Blok Teks →
______________________________

Rabu, 22 Agustus 2007

Memaknai Sepakbola

Sepakbola itu seperti sebuah kehidupan. Ada permulaan, ada perjuangan, dan ada akhir. Mereka yang bisa memanfaatkan kesempatan akan mencetak gol dan memenangi pertandingan. Persis kehidupan.

Sepakbola pun dapat diberi makna yang berkaitan erat dengan hidup manusia. Olahraga ini diberi waktu 90 menit untuk diperjuangkan. Di bumi, kita semua memiliki 24 jam yang terbagi dua untuk diarungi dan dimenangkan guna mencari kehidupan yang lebih baik.

Pemain di lapangan dan di bangku cadangan punya peran masing-masing. Begitu pula kita dalam kehidupan. Pelajar, karyawan, pengusaha, hingga ibu rumah tangga memiliki tugas dan fungsi masing-masing.

Dari tayangan layar kaca, kita bisa menangisi kekalahan klub kesayangan. Seolah ada bagian dari hidup ini yang terganggu. Padahal, kita tidak berada dalam satu wilayah atau negara dengan klub tersebut. Bahkan, untuk menyaksikan idola kita berlaga, kerap dibutuhkan stamina dan pengorbanan akibat jam tayang yang tengah malam.

That’s football. Itulah sepakbola yang punya makna tanpa batas. Ia menyentuh kehidupan manusia, melewati batas negara dan benua. Kepindahan David Beckham dari Real Madrid (Spanyol) ke LA Galaxy (Amerika) juga ditangisi Madridistas di Indonesia.

Terkadang muncul pertanyaan, “Kenapa sih kita harus capek-capek mengikuti sepakbola ketika ia kerap kali membuat kita patah hati?”

Eit, sepakbola tidak hanya memberikan kekecewaan dan luka. Tak peduli klub apa yang Anda dukung, ia juga dengan cepat mengantarkan masa-masa indah penuh keceriaan. Bahkan dikenang untuk waktu sangat lama.

Saya masih bisa membayangkan bagaimana Mei lalu Milanisti Indonesia berteriak histeris ketika AC Milan membalas kekalahan di final Liga Champion 2005 dari Liverpool. Bahkan ingatan pekik Bigreds Indonesia saat The Reds membalikkan keadaan dari tertinggal 0-3 di final Istabul 2005, membuat saya merinding.

Sepakbola telah memberi arti dalam hidup milyaran manusia di muka bumi. Dan, ia selalu memberi harapan akan hadirnya kejayaan. Bukankah hidup tanpa harapan, sama artinya dengan kematian?

Tontonan Gratis

Musim kompetisi baru sudah mengetok pintu kehidupan kita. Dan pertanyaan,’kenapa sih orang Spanyol nggak mau main agak sore?’ kembali menghampiri saya. Katanya, andaikan Liga Spanyol ditayangkan lebih sore, pastilah kompetisi akan semakin populer di benua Asia.

______________________________

Tugas Wajib →
a: Salin kata demi kata bagian teks tentang makna sepakbola dari "Eit, sepakbola tidak" sampai "membuat saya merinding.".
b: Jawablah pertanyaan berikut berdasarkan teks tentang makna sepakbola.
(i) Berapa menit waktu yang diberikan untuk memperjuangkan satu pertandingan sepakbola?
(ii) Ke klub mana David Beckham pindah dari Real Madrid?
(iii) Di benua mana Liga Spanyol akan semakin populer jika ditayangkan lebih sore?

Data Mentah →
______________________________

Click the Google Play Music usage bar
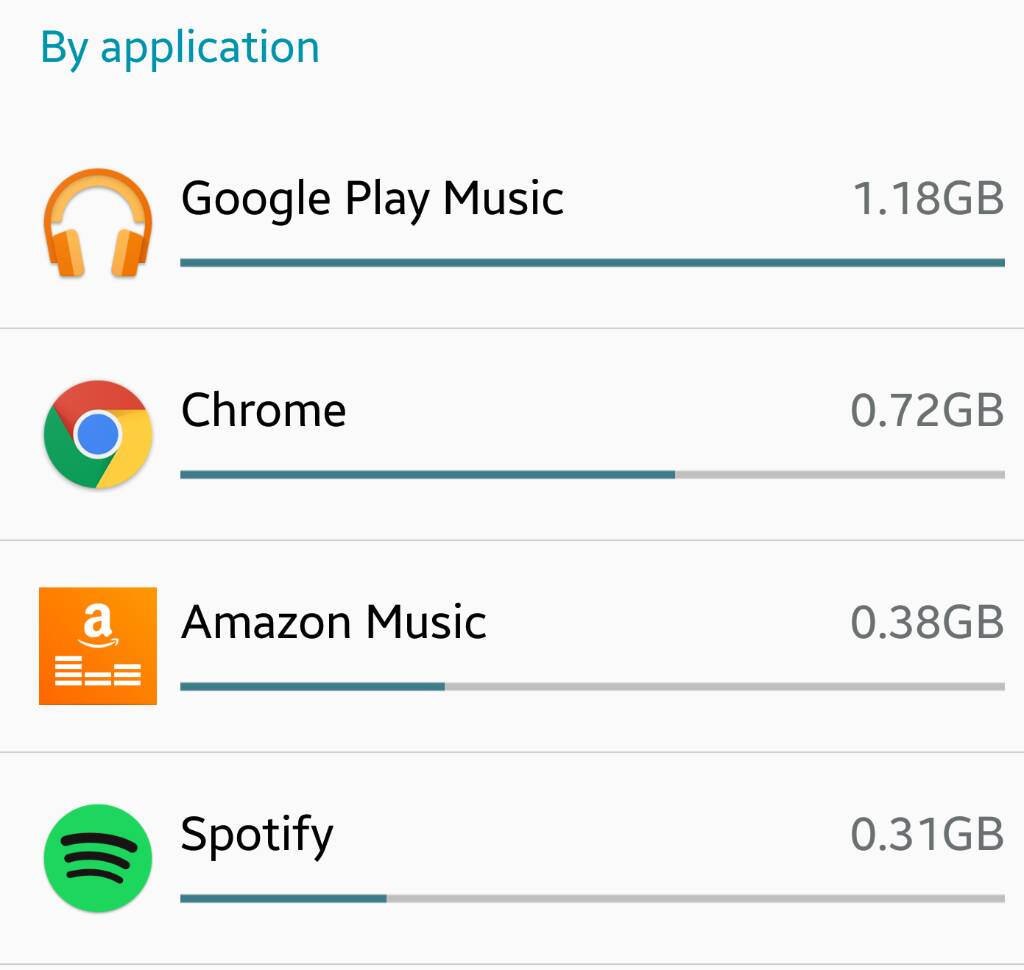 [592, 263]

______________________________

Jawaban per Tugas →
a:
Eit, sepakbola tidak hanya memberikan kekecewaan dan luka. Tak peduli klub apa yang Anda dukung, ia juga dengan cepat mengantarkan masa-masa indah penuh keceriaan. Bahkan dikenang untuk waktu sangat lama.

Saya masih bisa membayangkan bagaimana Mei lalu Milanisti Indonesia berteriak histeris ketika AC Milan membalas kekalahan di final Liga Champion 2005 dari Liverpool. Bahkan ingatan pekik Bigreds Indonesia saat The Reds membalikkan keadaan dari tertinggal 0-3 di final Istabul 2005, membuat saya merinding.

b:
(i) 90 menit.
(ii) LA Galaxy (Amerika).
(iii) Asia.